• _Source information_:
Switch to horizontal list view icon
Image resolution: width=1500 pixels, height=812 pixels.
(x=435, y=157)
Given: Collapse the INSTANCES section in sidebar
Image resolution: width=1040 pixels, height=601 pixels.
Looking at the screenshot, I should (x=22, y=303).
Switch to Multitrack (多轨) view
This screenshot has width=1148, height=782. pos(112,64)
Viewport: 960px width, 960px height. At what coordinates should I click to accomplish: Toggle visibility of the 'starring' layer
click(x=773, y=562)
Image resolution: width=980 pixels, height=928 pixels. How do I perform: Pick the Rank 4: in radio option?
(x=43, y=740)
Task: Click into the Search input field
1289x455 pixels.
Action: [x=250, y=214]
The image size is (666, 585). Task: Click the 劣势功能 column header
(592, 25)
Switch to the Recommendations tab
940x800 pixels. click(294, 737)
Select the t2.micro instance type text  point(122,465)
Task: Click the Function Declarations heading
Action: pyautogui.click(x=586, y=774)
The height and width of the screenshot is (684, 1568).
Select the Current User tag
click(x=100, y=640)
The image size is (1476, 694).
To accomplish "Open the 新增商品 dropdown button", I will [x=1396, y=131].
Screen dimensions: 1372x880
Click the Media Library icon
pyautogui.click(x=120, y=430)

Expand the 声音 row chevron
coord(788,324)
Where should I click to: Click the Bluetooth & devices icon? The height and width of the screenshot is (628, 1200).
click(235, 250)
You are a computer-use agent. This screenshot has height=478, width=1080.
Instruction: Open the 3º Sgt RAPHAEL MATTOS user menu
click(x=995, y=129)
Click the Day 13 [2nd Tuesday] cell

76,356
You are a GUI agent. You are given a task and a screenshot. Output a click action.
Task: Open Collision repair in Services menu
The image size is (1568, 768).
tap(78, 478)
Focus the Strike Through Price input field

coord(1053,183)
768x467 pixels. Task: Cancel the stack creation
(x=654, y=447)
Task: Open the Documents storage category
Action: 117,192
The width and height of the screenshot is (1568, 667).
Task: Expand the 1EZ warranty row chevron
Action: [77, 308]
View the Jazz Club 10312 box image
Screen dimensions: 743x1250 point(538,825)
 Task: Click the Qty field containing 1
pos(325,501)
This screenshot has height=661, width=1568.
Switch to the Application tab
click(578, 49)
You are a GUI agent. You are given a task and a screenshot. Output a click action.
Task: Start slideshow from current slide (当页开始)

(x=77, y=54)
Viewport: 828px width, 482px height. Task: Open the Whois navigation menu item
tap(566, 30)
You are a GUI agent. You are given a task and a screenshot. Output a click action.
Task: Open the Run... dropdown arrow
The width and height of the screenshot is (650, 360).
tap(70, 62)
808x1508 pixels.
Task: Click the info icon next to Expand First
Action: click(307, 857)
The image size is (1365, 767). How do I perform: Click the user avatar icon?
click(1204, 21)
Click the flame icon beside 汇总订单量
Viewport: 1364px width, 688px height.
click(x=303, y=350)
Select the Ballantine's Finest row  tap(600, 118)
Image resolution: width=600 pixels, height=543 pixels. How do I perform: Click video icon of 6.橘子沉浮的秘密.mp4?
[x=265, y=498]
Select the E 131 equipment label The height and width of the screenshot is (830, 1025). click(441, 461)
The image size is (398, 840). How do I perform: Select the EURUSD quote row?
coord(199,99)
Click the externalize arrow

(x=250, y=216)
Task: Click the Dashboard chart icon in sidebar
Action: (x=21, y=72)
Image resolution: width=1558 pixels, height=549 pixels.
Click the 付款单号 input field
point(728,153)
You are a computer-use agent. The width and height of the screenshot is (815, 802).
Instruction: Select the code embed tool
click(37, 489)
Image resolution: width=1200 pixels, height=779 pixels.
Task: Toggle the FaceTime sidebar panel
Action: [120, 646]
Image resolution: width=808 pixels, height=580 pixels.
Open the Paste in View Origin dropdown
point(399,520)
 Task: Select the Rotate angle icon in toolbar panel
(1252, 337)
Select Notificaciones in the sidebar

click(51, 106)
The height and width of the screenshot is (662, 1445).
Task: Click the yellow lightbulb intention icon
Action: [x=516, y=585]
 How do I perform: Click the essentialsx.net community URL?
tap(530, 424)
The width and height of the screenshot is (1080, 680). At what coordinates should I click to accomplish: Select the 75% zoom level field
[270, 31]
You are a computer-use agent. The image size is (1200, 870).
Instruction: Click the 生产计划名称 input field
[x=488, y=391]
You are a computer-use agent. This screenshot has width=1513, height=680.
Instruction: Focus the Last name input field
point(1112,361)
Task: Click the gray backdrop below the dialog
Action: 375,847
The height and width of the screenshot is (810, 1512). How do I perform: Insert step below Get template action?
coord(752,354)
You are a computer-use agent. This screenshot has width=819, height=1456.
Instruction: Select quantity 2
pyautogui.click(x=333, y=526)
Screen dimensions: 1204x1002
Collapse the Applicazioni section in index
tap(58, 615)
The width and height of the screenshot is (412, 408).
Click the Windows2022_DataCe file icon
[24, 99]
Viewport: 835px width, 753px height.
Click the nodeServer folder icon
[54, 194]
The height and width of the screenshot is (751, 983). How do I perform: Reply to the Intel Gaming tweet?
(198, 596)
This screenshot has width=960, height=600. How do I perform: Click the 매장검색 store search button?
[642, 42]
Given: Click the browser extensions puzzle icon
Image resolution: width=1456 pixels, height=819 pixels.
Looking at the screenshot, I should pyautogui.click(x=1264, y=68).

• _What to work on_: Exactly as written, output all of the entries.

• _Written response_:
Switch to horizontal list view icon
Image resolution: width=1500 pixels, height=812 pixels.
(x=435, y=157)
Given: Collapse the INSTANCES section in sidebar
Image resolution: width=1040 pixels, height=601 pixels.
Looking at the screenshot, I should (x=22, y=303).
Switch to Multitrack (多轨) view
This screenshot has width=1148, height=782. pos(112,64)
Viewport: 960px width, 960px height. At what coordinates should I click to accomplish: Toggle visibility of the 'starring' layer
click(x=773, y=562)
Image resolution: width=980 pixels, height=928 pixels. How do I perform: Pick the Rank 4: in radio option?
(x=43, y=740)
Task: Click into the Search input field
1289x455 pixels.
Action: [x=250, y=214]
The image size is (666, 585). Task: Click the 劣势功能 column header
(592, 25)
Switch to the Recommendations tab
940x800 pixels. click(294, 737)
Select the t2.micro instance type text  point(122,465)
Task: Click the Function Declarations heading
Action: pyautogui.click(x=586, y=774)
The height and width of the screenshot is (684, 1568).
Select the Current User tag
click(x=100, y=640)
The image size is (1476, 694).
To accomplish "Open the 新增商品 dropdown button", I will [x=1396, y=131].
Screen dimensions: 1372x880
Click the Media Library icon
pyautogui.click(x=120, y=430)

Expand the 声音 row chevron
coord(788,324)
Where should I click to: Click the Bluetooth & devices icon? The height and width of the screenshot is (628, 1200).
click(235, 250)
You are a computer-use agent. This screenshot has height=478, width=1080.
Instruction: Open the 3º Sgt RAPHAEL MATTOS user menu
click(x=995, y=129)
Click the Day 13 [2nd Tuesday] cell

76,356
You are a GUI agent. You are given a task and a screenshot. Output a click action.
Task: Open Collision repair in Services menu
The image size is (1568, 768).
tap(78, 478)
Focus the Strike Through Price input field

coord(1053,183)
768x467 pixels. Task: Cancel the stack creation
(x=654, y=447)
Task: Open the Documents storage category
Action: 117,192
The width and height of the screenshot is (1568, 667).
Task: Expand the 1EZ warranty row chevron
Action: [77, 308]
View the Jazz Club 10312 box image
Screen dimensions: 743x1250 point(538,825)
 Task: Click the Qty field containing 1
pos(325,501)
This screenshot has height=661, width=1568.
Switch to the Application tab
click(578, 49)
You are a GUI agent. You are given a task and a screenshot. Output a click action.
Task: Start slideshow from current slide (当页开始)

(x=77, y=54)
Viewport: 828px width, 482px height. Task: Open the Whois navigation menu item
tap(566, 30)
You are a GUI agent. You are given a task and a screenshot. Output a click action.
Task: Open the Run... dropdown arrow
The width and height of the screenshot is (650, 360).
tap(70, 62)
808x1508 pixels.
Task: Click the info icon next to Expand First
Action: click(307, 857)
The image size is (1365, 767). How do I perform: Click the user avatar icon?
click(1204, 21)
Click the flame icon beside 汇总订单量
Viewport: 1364px width, 688px height.
click(x=303, y=350)
Select the Ballantine's Finest row  tap(600, 118)
Image resolution: width=600 pixels, height=543 pixels. How do I perform: Click video icon of 6.橘子沉浮的秘密.mp4?
[x=265, y=498]
Select the E 131 equipment label The height and width of the screenshot is (830, 1025). click(441, 461)
The image size is (398, 840). How do I perform: Select the EURUSD quote row?
coord(199,99)
Click the externalize arrow

(x=250, y=216)
Task: Click the Dashboard chart icon in sidebar
Action: (x=21, y=72)
Image resolution: width=1558 pixels, height=549 pixels.
Click the 付款单号 input field
point(728,153)
You are a computer-use agent. The width and height of the screenshot is (815, 802).
Instruction: Select the code embed tool
click(37, 489)
Image resolution: width=1200 pixels, height=779 pixels.
Task: Toggle the FaceTime sidebar panel
Action: [120, 646]
Image resolution: width=808 pixels, height=580 pixels.
Open the Paste in View Origin dropdown
point(399,520)
 Task: Select the Rotate angle icon in toolbar panel
(1252, 337)
Select Notificaciones in the sidebar

click(51, 106)
The height and width of the screenshot is (662, 1445).
Task: Click the yellow lightbulb intention icon
Action: [x=516, y=585]
 How do I perform: Click the essentialsx.net community URL?
tap(530, 424)
The width and height of the screenshot is (1080, 680). At what coordinates should I click to accomplish: Select the 75% zoom level field
[270, 31]
You are a computer-use agent. The image size is (1200, 870).
Instruction: Click the 生产计划名称 input field
[x=488, y=391]
You are a computer-use agent. This screenshot has width=1513, height=680.
Instruction: Focus the Last name input field
point(1112,361)
Task: Click the gray backdrop below the dialog
Action: 375,847
The height and width of the screenshot is (810, 1512). How do I perform: Insert step below Get template action?
coord(752,354)
You are a computer-use agent. This screenshot has width=819, height=1456.
Instruction: Select quantity 2
pyautogui.click(x=333, y=526)
Screen dimensions: 1204x1002
Collapse the Applicazioni section in index
tap(58, 615)
The width and height of the screenshot is (412, 408).
Click the Windows2022_DataCe file icon
[24, 99]
Viewport: 835px width, 753px height.
Click the nodeServer folder icon
[54, 194]
The height and width of the screenshot is (751, 983). How do I perform: Reply to the Intel Gaming tweet?
(198, 596)
This screenshot has width=960, height=600. How do I perform: Click the 매장검색 store search button?
[642, 42]
Given: Click the browser extensions puzzle icon
Image resolution: width=1456 pixels, height=819 pixels.
Looking at the screenshot, I should pyautogui.click(x=1264, y=68).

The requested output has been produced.